● Short problem
Put the part of the listing that opens with the line containing "Up triangle marker" and runs to the end of the listing into a numbered list, leaving out blank lines and the pictures.

=====

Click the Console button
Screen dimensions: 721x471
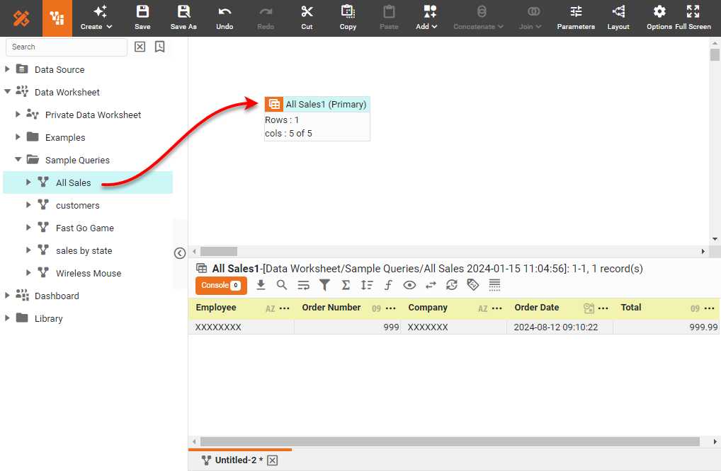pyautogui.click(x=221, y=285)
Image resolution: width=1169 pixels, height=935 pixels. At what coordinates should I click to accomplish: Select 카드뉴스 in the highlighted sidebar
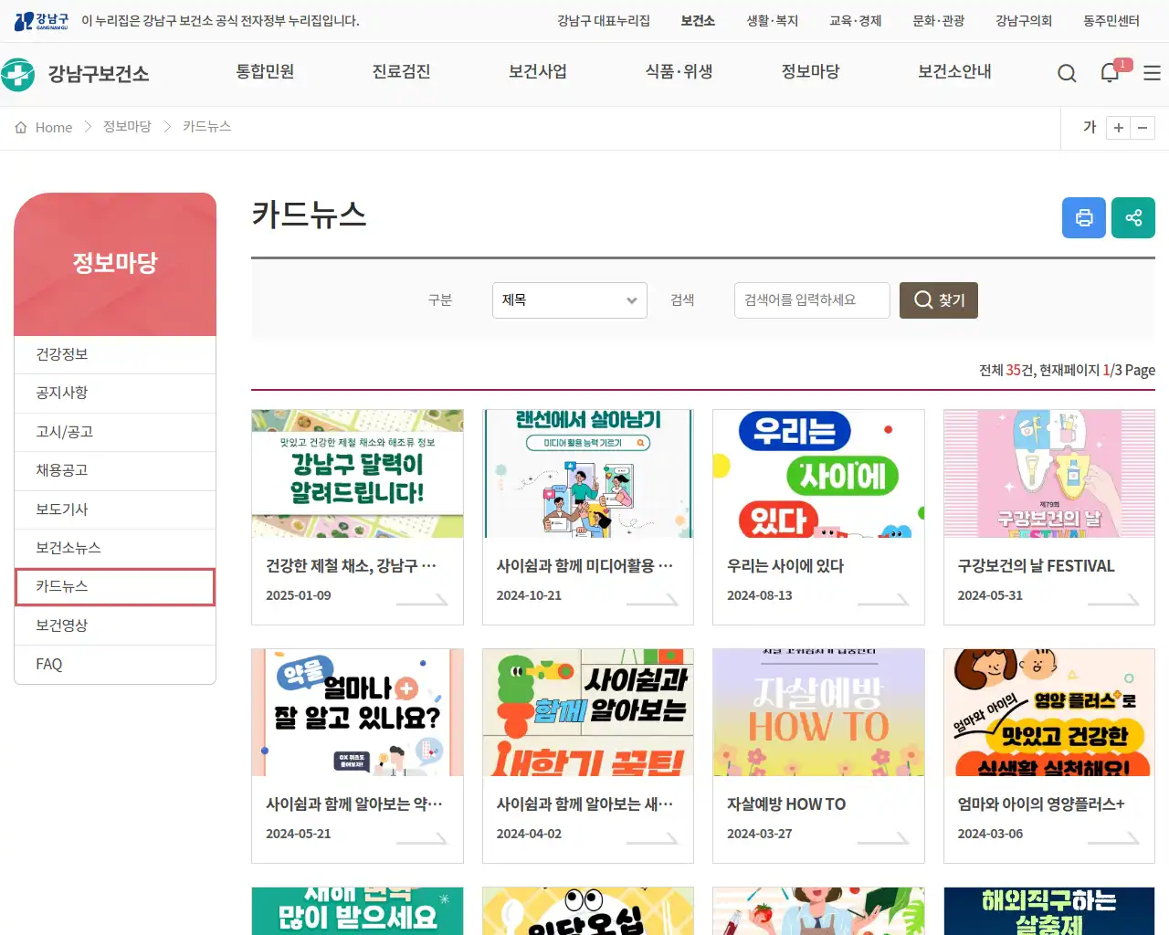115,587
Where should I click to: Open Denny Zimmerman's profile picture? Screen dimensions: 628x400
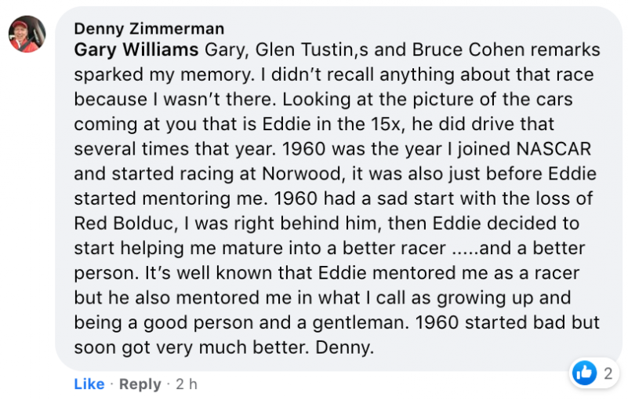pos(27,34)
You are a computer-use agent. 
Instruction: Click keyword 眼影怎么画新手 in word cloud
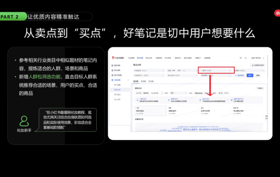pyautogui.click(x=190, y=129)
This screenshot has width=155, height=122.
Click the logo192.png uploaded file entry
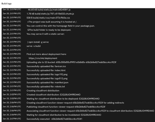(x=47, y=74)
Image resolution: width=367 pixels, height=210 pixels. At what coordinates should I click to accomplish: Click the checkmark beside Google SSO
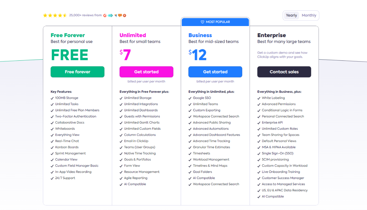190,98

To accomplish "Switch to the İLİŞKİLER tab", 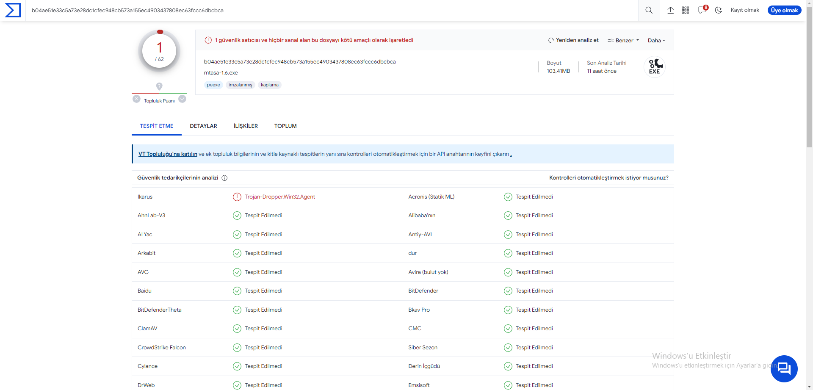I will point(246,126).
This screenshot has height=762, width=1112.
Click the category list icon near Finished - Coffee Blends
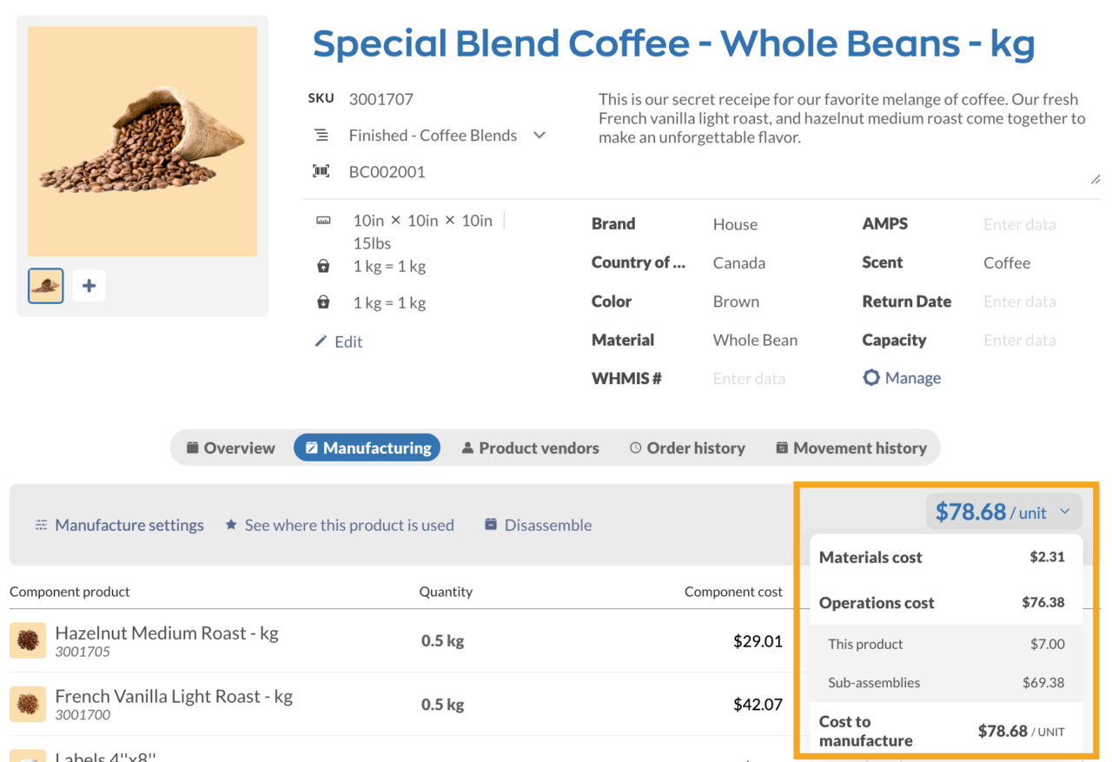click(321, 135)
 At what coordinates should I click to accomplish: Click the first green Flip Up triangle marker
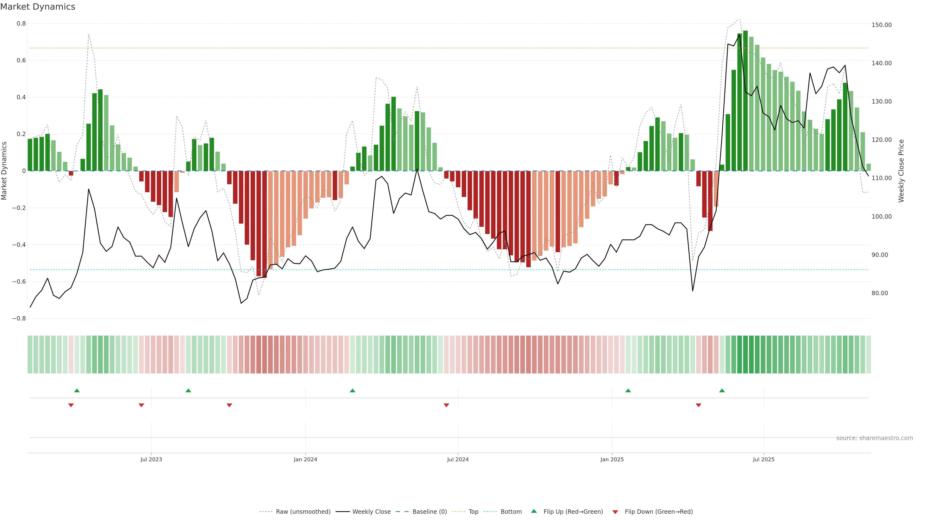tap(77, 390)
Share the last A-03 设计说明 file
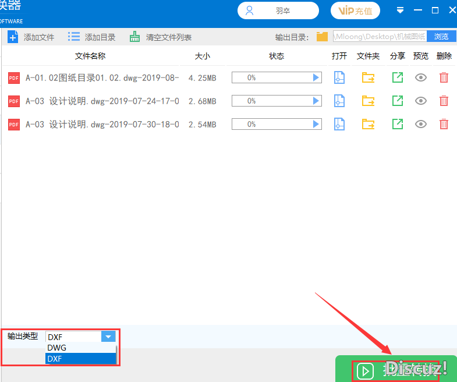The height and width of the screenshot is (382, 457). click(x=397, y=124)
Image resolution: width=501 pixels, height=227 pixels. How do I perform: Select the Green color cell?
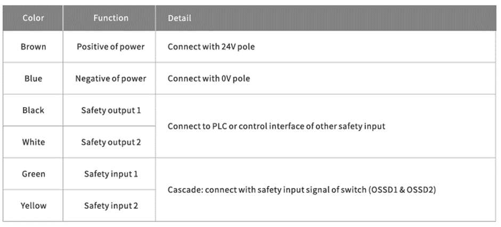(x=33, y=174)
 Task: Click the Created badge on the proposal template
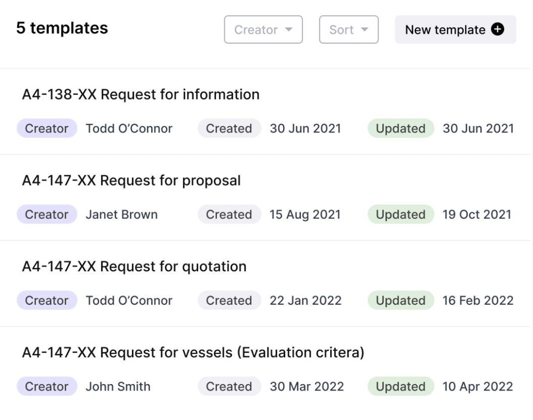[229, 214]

=====

● Solved exercise
1.  At what coordinates should I click to accomplish: Click the first green Flip Up triangle marker
2. tap(77, 390)
3. Share the last A-03 设计说明 file
4. The height and width of the screenshot is (382, 457). click(x=397, y=124)
5. Image resolution: width=501 pixels, height=227 pixels. How do I perform: Select the Green color cell?
6. (x=33, y=174)
7.  Task: Click the Created badge on the proposal template
8. [229, 214]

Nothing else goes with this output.